Lanzarote Convention
- Signed: 25 October 2007
- Location: Lanzarote, Canary Islands, Spain
- Effective: 1 July 2010
- Condition: five ratifications, three of which are by Council of Europe states
- Signatories: 48
- Parties: 48
- Depositary: Secretary General of the Council of Europe
- Languages: English and French

= Lanzarote Convention =

European treaty to criminalise forms of child sexual abuse

The Council of Europe Convention on the Protection of Children Against Sexual Exploitation and Sexual Abuse, also known as the Lanzarote Convention, is a Council of Europe multilateral treaty whereby states agree to criminalise certain forms of sexual abuse against children.
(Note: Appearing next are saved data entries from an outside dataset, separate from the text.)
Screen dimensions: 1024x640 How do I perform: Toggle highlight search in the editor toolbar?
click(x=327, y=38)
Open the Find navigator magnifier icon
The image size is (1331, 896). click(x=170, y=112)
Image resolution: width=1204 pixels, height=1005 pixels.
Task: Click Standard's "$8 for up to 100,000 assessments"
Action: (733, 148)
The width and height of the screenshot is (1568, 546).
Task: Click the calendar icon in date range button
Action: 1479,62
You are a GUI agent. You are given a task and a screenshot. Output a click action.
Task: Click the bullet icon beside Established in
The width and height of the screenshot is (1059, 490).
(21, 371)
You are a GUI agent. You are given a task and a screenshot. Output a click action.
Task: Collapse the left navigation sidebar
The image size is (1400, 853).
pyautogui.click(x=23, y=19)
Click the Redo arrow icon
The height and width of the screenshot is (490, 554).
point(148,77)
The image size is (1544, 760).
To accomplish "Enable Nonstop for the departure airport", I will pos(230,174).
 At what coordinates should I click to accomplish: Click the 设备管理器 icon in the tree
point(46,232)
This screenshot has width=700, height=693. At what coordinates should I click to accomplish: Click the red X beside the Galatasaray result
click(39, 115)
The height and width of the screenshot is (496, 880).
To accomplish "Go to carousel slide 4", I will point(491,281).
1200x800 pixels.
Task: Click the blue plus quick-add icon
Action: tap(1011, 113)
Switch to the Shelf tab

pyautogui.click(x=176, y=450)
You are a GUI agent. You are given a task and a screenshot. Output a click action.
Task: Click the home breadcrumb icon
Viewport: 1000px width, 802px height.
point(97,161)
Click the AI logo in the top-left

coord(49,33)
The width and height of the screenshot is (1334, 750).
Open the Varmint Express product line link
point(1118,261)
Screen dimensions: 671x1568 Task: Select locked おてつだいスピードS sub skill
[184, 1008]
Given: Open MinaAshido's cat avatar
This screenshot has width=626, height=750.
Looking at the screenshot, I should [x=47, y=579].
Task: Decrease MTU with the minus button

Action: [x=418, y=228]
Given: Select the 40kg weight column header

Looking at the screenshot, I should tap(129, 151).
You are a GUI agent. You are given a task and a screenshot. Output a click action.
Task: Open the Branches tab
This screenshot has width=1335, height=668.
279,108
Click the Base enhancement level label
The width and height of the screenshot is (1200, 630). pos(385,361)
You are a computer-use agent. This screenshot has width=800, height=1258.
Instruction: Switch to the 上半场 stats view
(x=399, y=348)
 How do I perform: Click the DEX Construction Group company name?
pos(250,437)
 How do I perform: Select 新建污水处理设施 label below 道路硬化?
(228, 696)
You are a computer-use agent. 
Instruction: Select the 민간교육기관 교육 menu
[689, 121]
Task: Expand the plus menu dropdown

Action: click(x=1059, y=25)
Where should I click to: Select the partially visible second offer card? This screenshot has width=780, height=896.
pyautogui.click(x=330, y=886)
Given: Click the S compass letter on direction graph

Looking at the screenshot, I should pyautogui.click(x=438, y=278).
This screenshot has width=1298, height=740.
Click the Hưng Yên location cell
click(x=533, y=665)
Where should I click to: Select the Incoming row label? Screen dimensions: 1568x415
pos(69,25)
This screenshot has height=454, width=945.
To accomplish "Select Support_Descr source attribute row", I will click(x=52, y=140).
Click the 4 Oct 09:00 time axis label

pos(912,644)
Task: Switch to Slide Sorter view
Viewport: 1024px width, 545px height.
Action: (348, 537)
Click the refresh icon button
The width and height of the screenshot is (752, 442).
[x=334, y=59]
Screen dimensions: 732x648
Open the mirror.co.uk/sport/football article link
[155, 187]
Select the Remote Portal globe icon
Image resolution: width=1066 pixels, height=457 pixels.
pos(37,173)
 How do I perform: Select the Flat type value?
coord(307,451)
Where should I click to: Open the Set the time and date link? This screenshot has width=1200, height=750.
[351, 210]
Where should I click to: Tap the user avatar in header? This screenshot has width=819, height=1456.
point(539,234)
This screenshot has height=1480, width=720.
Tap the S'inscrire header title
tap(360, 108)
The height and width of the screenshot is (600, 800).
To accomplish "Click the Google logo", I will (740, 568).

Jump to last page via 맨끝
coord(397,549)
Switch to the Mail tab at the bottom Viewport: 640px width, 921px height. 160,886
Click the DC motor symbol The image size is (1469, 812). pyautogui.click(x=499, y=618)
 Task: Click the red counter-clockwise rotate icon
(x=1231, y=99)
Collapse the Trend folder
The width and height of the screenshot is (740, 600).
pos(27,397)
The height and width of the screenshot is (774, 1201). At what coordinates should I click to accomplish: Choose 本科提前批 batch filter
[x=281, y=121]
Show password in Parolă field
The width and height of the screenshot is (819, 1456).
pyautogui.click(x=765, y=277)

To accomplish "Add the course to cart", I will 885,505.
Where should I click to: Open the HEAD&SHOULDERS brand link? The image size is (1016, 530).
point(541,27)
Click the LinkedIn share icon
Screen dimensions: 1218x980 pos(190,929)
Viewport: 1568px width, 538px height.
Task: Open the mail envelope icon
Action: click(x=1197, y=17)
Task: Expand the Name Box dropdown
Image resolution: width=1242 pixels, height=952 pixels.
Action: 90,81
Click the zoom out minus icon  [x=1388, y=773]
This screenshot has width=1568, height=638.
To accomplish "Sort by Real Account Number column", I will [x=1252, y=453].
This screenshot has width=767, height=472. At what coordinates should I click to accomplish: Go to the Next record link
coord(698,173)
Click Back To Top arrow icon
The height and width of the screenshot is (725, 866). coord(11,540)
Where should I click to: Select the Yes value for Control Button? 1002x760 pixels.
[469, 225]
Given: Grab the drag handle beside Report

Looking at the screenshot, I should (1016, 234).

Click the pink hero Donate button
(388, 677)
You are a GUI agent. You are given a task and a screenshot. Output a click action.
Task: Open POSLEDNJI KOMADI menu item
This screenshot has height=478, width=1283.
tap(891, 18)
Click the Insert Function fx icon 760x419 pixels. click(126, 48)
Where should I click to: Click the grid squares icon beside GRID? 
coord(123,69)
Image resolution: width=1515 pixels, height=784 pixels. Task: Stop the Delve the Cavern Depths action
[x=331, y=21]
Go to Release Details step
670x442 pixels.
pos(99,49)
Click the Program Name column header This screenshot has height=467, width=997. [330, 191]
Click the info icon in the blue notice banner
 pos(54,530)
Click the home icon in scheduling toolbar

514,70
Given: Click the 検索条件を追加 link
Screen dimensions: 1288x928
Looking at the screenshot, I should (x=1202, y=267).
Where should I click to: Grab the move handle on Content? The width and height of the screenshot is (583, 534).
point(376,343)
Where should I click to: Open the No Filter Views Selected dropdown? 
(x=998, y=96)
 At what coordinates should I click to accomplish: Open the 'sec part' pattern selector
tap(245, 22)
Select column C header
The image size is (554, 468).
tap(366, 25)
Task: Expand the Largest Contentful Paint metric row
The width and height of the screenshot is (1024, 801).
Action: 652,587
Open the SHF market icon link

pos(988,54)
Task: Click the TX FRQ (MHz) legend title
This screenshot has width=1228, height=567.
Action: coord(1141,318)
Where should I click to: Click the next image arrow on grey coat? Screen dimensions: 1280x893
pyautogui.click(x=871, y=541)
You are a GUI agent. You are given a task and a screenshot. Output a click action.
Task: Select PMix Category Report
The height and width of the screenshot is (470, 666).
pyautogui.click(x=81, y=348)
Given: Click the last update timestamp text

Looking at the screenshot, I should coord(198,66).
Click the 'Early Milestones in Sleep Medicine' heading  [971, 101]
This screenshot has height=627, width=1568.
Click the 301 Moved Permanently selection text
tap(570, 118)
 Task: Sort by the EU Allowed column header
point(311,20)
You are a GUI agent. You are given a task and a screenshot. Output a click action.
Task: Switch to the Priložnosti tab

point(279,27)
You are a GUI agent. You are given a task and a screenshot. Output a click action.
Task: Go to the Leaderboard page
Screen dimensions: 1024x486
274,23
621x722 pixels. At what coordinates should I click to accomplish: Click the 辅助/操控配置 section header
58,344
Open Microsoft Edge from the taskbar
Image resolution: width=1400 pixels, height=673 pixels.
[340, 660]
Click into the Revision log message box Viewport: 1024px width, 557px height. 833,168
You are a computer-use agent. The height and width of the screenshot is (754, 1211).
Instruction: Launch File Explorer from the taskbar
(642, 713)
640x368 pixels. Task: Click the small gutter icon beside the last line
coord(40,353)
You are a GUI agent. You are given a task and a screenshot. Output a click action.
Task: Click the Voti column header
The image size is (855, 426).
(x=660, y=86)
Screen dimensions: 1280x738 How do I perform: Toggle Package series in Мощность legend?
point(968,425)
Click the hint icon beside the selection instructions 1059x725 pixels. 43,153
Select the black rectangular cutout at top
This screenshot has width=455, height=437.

It is the first international treaty that addresses child sexual abuse that occurs within the home or family.

==Content==
States that ratify the Convention agree to criminalise sexual activity with children below the legal age of consent, regardless of the context in which such behaviour occurs; it also mandates the criminalisation of child prostitution and pornography. The Convention sets out several measures to prevent child sexual exploitation and abuse, including the training and educating of children, monitoring of offenders, and the screening and training of people who are employed or volunteer to work with children.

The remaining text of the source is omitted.